Foglietta Plaza, an existing cap over I-95, is currently an underused public space that lacks appealing programming. The renovation of the plaza will improve a direct connection from Society Hill to the waterfront, while also establishing an inviting and peaceful public space. One potential idea for the space is to transform the existing paved plaza into a new green space that houses the World Sculpture Garden pieces. This garden was originally created in 1976 to showcase sculptures from all over the world and was located just south of the Hyatt Hotel. Returning these sculptures to a more prominent location for public viewing is an integral part of the redevelopment of Penn’s Landing.
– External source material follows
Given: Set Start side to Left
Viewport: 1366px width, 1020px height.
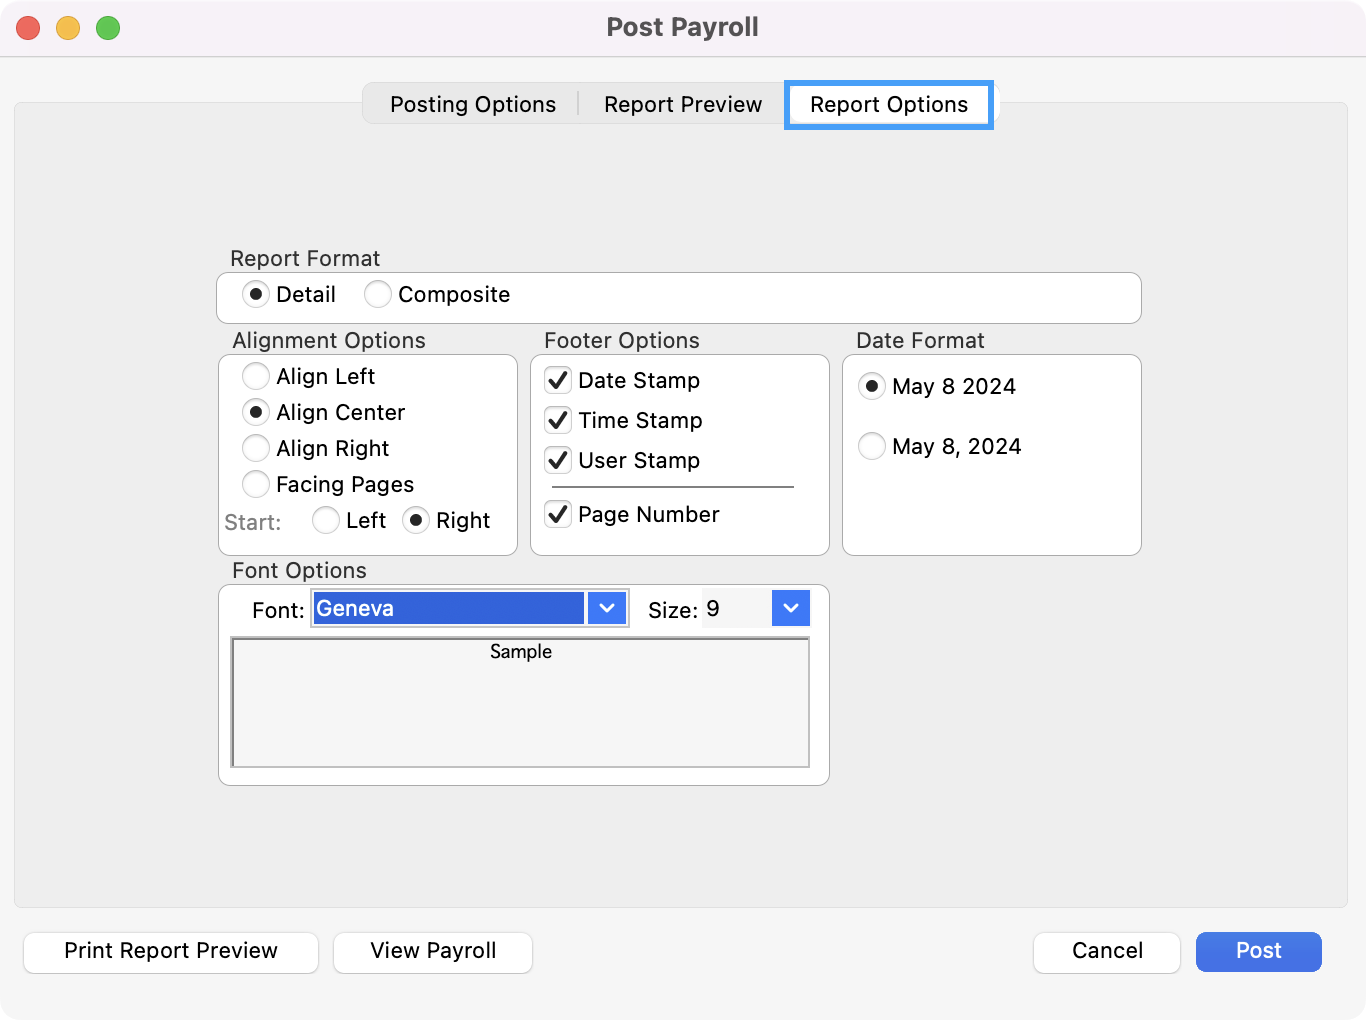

While renovations of this space are not officially part of the Penn’s Landing redevelopment and instead a part of a separate fundraising effort, considering this space within the context of the entire area was important for the design team’s work.
The Columbus Boulevard segment of the Delaware River Trail, which will run adjacent to Columbus Blvd between Washington Avenue and Spring Garden, allows for bicycle and pedestrian access for users who do not wish to follow the waterfront esplanade of Penn’s Landing. This trail section will include a separated, bi-directional bike lane separated from a pedestrian sidewalk. Where possible, the trail will be planted with trees and other landscaping. A conceptual alignment for the trail was completed in 2013 and this segment is currently in design. The east edge of Columbus Boulevard, below the new park deck, will feature new artistic tiling, lighting, and/or murals along the existing retaining wall.
South Street Pedestrian Bridge Extension
A new South Street Pedestrian Bridge extension will become an iconic gateway to the waterfront. The bridge will be constructed at a five percent grade and be wide enough for both bikes and pedestrian crossers. The extension will lead visitors down to the South Street Pier, while also providing breathtaking views of the waterfront and the city.
South Street Pier
The master plan proposed development on this pier. At the beginning of Hargreaves’ work, they investigated whether dedicating the entire pier for publically-accessible green space might be a better use of the space. After testing that idea, and in response to public feedback, the final plan proposes development while still incorporating a public space. A multi-use plaza at the tip of the pier could host a variety of programs such markets, seasonal food festivals or food truck events, temporary installations, and public art similar installations. The pier will offer a restaurant space that is protected from the weather and includes seating. The design also calls for green space and plantings, located closer to Columbus Avenue.